WHAT THIS TASK INVOLVES
Extract from the entries below, exactly as given, only the lines from the line containing "420x426 pixels. Task: Click" to the line containing "Open the 自动缩放", both lines included.

DATA SUPPLIED
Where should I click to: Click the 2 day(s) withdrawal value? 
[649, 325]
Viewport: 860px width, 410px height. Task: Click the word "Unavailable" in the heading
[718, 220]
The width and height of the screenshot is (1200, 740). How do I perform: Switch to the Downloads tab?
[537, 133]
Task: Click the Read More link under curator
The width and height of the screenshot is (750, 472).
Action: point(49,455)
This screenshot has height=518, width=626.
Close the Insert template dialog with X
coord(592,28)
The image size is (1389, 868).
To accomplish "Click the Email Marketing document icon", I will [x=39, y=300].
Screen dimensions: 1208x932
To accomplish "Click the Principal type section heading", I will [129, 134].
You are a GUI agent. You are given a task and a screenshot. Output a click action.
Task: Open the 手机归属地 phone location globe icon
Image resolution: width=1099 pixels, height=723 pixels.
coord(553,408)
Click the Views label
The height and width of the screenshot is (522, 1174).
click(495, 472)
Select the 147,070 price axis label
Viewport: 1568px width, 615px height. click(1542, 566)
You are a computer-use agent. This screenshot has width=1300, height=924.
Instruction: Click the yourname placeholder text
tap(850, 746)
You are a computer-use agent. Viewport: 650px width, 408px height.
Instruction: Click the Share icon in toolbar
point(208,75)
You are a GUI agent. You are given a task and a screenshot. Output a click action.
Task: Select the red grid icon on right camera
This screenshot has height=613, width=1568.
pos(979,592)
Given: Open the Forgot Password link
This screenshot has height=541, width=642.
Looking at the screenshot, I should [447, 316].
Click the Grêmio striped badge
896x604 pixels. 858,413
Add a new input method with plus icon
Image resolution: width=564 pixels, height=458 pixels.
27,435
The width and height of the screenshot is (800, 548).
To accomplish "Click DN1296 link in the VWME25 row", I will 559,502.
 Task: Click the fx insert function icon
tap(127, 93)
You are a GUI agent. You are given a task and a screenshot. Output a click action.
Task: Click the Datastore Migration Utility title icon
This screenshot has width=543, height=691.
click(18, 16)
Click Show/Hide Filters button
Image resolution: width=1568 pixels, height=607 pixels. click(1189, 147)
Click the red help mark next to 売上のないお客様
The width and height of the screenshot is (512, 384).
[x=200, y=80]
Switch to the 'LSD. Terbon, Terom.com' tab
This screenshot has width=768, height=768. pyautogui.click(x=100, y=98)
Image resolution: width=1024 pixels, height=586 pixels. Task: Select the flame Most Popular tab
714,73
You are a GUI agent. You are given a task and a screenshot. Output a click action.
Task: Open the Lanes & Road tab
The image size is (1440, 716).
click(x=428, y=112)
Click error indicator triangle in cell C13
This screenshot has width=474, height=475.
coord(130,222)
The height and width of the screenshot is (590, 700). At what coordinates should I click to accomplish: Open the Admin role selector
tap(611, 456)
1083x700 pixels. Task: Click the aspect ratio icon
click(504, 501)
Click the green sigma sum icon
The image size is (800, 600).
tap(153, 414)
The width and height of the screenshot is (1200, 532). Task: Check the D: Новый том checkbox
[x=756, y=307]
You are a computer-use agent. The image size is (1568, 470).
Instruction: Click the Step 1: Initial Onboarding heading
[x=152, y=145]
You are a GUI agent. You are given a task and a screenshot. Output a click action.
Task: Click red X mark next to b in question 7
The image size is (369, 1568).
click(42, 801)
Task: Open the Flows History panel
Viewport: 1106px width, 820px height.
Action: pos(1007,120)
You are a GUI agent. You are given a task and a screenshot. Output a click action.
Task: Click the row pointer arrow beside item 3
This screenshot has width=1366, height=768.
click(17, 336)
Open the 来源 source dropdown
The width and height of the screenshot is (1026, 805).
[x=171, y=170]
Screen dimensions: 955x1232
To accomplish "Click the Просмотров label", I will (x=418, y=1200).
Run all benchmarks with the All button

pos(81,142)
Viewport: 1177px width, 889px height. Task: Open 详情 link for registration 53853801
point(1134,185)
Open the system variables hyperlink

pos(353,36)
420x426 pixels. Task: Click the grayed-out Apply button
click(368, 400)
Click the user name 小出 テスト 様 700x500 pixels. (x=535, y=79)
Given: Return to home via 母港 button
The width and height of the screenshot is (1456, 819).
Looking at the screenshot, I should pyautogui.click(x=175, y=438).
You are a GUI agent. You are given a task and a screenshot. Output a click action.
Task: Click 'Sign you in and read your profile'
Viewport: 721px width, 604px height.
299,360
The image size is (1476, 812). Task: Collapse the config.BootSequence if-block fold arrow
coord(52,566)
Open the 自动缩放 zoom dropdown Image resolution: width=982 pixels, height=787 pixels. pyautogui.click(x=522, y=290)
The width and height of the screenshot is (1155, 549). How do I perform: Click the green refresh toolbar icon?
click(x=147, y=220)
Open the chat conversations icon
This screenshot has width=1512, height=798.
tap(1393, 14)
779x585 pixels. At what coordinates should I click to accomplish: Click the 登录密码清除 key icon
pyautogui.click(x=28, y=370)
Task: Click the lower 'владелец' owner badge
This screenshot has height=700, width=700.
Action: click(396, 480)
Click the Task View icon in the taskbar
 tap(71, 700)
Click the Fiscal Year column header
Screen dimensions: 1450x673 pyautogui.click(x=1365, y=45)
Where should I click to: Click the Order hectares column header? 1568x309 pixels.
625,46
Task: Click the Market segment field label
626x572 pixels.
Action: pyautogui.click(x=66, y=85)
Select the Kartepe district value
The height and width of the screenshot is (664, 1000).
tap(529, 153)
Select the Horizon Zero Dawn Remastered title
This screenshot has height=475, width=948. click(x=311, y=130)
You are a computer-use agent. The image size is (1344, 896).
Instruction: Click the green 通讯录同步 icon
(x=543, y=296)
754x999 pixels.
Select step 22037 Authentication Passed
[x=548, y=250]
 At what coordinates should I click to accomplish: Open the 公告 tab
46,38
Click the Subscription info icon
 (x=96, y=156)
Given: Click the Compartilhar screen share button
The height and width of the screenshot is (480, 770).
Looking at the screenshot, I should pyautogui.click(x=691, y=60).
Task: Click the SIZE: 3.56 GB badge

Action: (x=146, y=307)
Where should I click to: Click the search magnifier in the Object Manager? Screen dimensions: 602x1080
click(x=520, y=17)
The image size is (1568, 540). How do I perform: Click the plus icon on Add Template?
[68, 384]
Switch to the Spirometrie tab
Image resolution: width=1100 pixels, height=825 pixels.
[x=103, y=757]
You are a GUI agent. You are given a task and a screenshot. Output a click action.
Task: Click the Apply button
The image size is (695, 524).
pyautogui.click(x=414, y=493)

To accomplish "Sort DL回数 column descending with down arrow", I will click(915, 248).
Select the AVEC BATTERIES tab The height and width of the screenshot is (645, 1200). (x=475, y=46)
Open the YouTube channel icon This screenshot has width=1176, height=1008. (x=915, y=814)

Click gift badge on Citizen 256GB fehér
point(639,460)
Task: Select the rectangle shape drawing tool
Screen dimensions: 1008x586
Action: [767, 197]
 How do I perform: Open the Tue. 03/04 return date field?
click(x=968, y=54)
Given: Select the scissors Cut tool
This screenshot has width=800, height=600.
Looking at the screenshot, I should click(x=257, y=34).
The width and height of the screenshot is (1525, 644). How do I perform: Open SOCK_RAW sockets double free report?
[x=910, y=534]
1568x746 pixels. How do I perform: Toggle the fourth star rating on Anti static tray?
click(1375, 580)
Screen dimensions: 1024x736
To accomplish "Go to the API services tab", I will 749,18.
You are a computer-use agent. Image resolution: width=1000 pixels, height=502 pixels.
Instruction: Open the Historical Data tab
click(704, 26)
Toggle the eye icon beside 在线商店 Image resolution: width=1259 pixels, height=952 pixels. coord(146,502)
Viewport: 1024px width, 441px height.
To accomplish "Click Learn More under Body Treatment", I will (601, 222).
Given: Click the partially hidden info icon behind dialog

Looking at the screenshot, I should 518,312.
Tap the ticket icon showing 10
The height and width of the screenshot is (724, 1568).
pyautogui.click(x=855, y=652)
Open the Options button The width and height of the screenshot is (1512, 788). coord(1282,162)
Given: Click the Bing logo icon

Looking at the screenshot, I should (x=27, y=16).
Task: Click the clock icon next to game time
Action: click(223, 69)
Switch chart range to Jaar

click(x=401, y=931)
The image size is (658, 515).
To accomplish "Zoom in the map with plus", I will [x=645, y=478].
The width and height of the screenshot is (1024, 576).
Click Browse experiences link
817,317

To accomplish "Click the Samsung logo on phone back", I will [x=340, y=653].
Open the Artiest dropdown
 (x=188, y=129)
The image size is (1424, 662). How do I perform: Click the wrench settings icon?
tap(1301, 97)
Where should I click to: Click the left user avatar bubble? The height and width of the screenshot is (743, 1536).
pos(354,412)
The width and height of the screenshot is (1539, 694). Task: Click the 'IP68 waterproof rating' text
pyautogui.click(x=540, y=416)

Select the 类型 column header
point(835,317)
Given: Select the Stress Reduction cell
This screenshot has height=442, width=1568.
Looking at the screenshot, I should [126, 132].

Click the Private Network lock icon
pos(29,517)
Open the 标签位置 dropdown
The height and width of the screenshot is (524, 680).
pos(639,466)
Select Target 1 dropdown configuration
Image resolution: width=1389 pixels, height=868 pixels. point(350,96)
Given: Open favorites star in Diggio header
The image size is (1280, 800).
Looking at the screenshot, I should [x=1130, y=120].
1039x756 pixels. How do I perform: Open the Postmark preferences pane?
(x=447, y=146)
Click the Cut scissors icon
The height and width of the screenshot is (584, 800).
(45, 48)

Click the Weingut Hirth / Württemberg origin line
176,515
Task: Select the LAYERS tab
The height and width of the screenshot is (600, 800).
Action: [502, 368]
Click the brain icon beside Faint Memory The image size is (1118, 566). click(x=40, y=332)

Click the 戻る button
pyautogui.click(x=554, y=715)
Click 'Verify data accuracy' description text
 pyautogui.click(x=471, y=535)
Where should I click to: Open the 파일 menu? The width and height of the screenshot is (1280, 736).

WRITTEN REPLY
420x426 pixels. Task: Click the grayed-out Apply button
click(368, 400)
Click the user name 小出 テスト 様 700x500 pixels. (x=535, y=79)
Given: Return to home via 母港 button
The width and height of the screenshot is (1456, 819).
Looking at the screenshot, I should pyautogui.click(x=175, y=438).
You are a GUI agent. You are given a task and a screenshot. Output a click action.
Task: Click 'Sign you in and read your profile'
Viewport: 721px width, 604px height.
299,360
The image size is (1476, 812). Task: Collapse the config.BootSequence if-block fold arrow
coord(52,566)
Open the 自动缩放 zoom dropdown Image resolution: width=982 pixels, height=787 pixels. pyautogui.click(x=522, y=290)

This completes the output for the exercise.